Inspired by big data advances in astronomy and physics, a group of researchers wants to use the same approach for social sciences. The plan is to recruit 10,000 New Yorkers and track everything technology can record about their lives over 20 years. From this ocean of data, the scientists hope to spot patterns that we otherwise might have missed about our health, financial situation, parenting — just about everything.
The Kavli HUMAN Project is ambitious, to say the least. It will be “the first true study of all of the factors that make humans… human,” as stated on the project’s website.
Enabled by technology like wearables, smart sensors or the ubiquity of smartphones and mobile apps, the team led by Paul Glimcher, a social scientist at New York University, wants to learn as much as it is humanly possible about the lives of 10,000 people from 4,000 households. Each person’s life will be documented, which includes the full genome sequence, IQ and personality scores, financial records, buying habits, employment, time spent on email or with pets, stool samples and so on. There’s even an idea laid on the table to track how often participants interact with family members using Bluetooth sensors. And all of this should go on for two decades.
There is no immediate goal in mind. It’s just about mining data in the hope that eventually among all the noise we will spot patterns. For instance, we could learn why some people are healthier, happier and live longer than others, then use this information to make everyone else’s lives at least a bit better.
Kavli HUMAN took cues from big data astronomy projects like the revolutionary Sloan Digital Sky Survey which records millions of stars, galaxies or quasars. Similarly to how Sloan expanded our understanding of the universe, Kavli HUMAN will work to unravel the human universe — an insane mix of biology, behavior, and environment.
“… Cutting-edge questions are unanswered because we lack the data related to the genetic regulators of aging processes; the impact of intrauterine growth restrictions and child maltreatment; the interaction of aging with cognitive stimulation in early, mid, and later life; the interaction of stress and physical activity; and the interaction of all of these with economic status,” a recent paper discussing Kavli HUMAN reads.
The whole setup might alarm some as being, well, very creepy. But the prospects could be truly revolutionary. Unlike physics or math, the results from social science studies are often unreproducible, meaning the initial findings could have been false. Partly to blame is the lack of resources scientists have at their disposal as they’re forced to only work in small groups ranging from 50 to 100 people, then control some factors, experiment and draw conclusions. Yet, to be relevant, reliable, and reproducible, it’s preferable to have thousands of participants.
People aren’t protons either. While there are stereotypes and behavioral patterns, these differ according to race, upbringing, occupation, location and so on — and Kavli HUMAN promises to solve these shortcomings by implicating a lot of demographics and recording their interactions more granularly than anyone before.
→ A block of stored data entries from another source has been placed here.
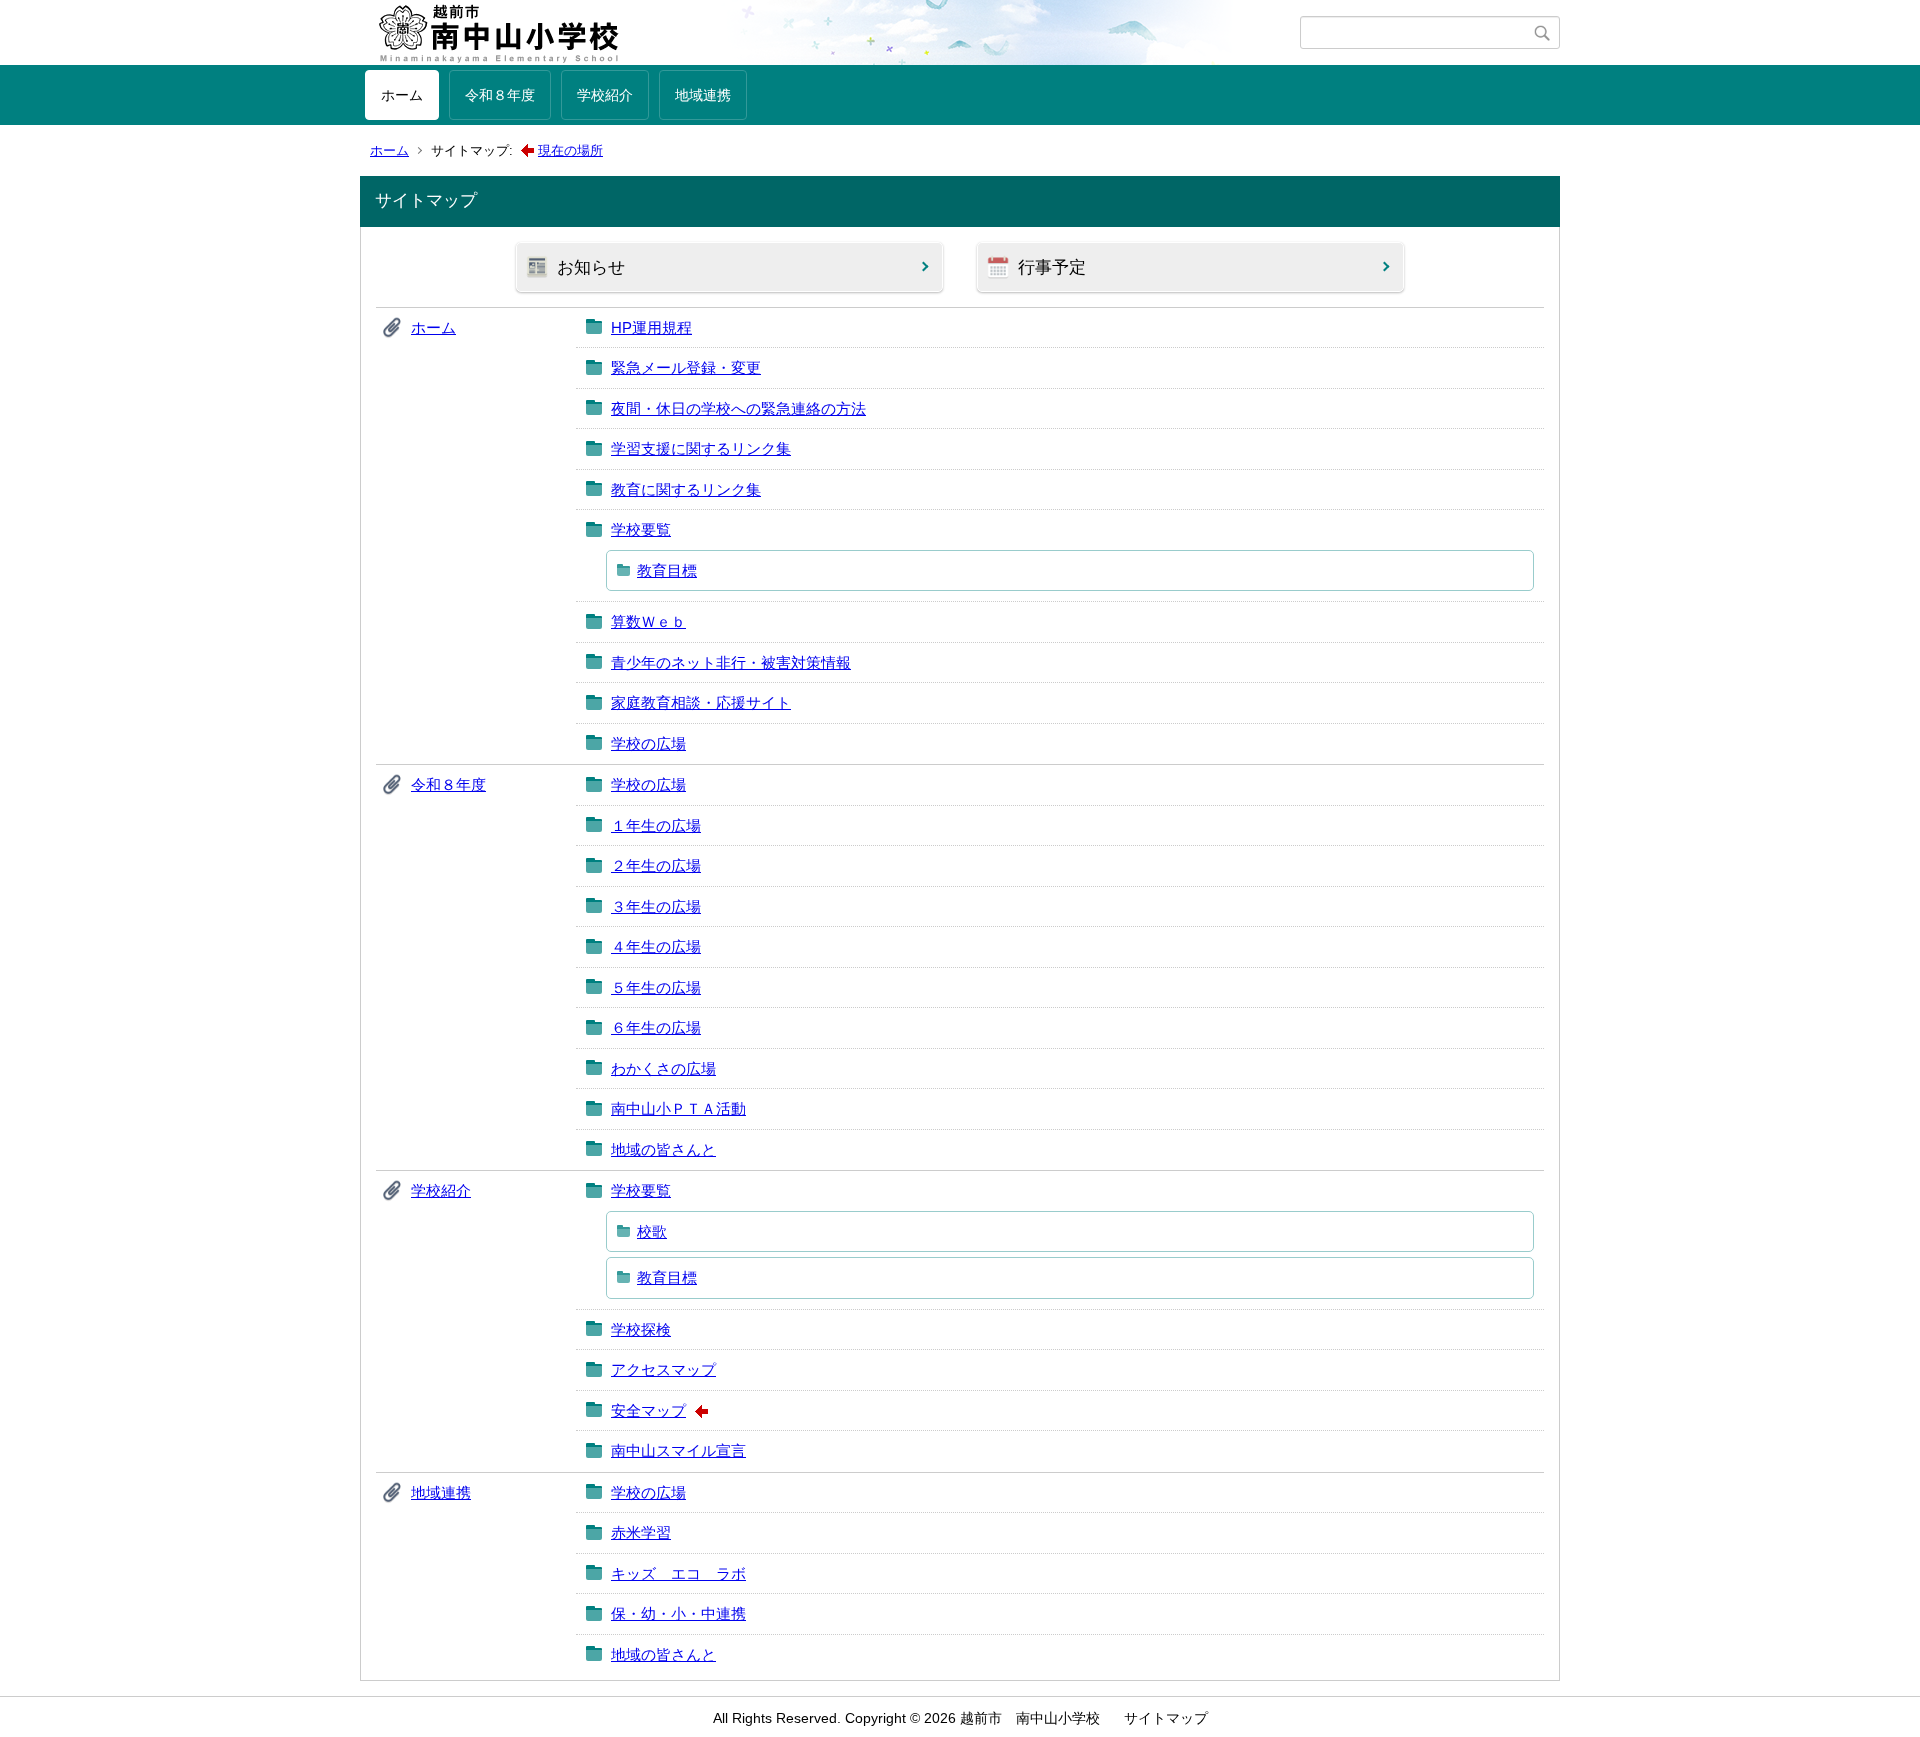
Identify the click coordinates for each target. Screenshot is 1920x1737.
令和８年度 (500, 95)
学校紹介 (605, 95)
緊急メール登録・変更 (686, 367)
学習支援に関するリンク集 (701, 448)
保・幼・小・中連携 (678, 1613)
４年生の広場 (656, 946)
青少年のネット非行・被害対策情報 (731, 662)
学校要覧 (641, 529)
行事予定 (1052, 267)
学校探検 (641, 1329)
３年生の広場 (656, 906)
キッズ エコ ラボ (678, 1573)
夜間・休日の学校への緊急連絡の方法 (738, 408)
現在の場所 (570, 150)
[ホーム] (832, 33)
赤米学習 (641, 1532)
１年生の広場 (656, 825)
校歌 (652, 1231)
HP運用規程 (651, 327)
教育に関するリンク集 (686, 489)
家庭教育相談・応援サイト (701, 702)
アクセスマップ (663, 1369)
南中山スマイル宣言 (678, 1450)
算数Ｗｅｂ (648, 621)
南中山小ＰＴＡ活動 (678, 1108)
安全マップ (648, 1410)
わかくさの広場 (663, 1068)
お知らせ (591, 267)
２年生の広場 (656, 865)
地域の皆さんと (663, 1149)
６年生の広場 (656, 1027)
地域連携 (703, 95)
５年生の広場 (656, 987)
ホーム (402, 95)
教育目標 (667, 570)
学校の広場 (648, 743)
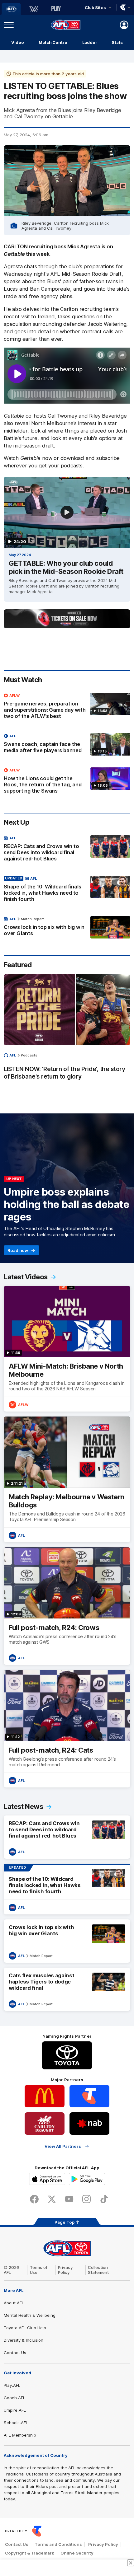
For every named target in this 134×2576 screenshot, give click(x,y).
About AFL (14, 2302)
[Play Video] (67, 512)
It’s basically a longitudinal study, an order of magnitude more complex. The Framingham Heart Study, which began in 1948 with 5,209 adult subjects from Framingham, Massachusetts, is the source of a great deal of current knowledge about heart disease. Most of what we know today about the impact of diet, exercise and common medications like aspirin have on heart disease is owed to this study. This study also helped establish that smoking is lethal. But while Framingham researchers gathered half a kilobyte of data a subject a year, Kavli will log a gigabyte onward.
“if you have breast cancer, there is a suite of genetic structures. There are actually six or eight main genes and about 10 minor genes, and they interact in defining your tumor’s sensitivity. Your treatment program is not as simple as, “You have breast cancer. Take this drug.” Nor is it as simple as, “Your tumor is one of five types. Take one of these five drugs.”
Your treatment is a function, a mathematical function, of the interaction of the different genes that make up your tumor and hence define your tumor’s vulnerability.
The genotype of your tumor will be mapped, and it will yield a very detailed treatment program, through a machine-learned algorithm,” Glimcher told VOX.
The multi-million dollar project is slated to start soon, as Glimcher hopes to recruit the first volunteers in mid-2017. If it goes well, the study might be expanded to include other cities.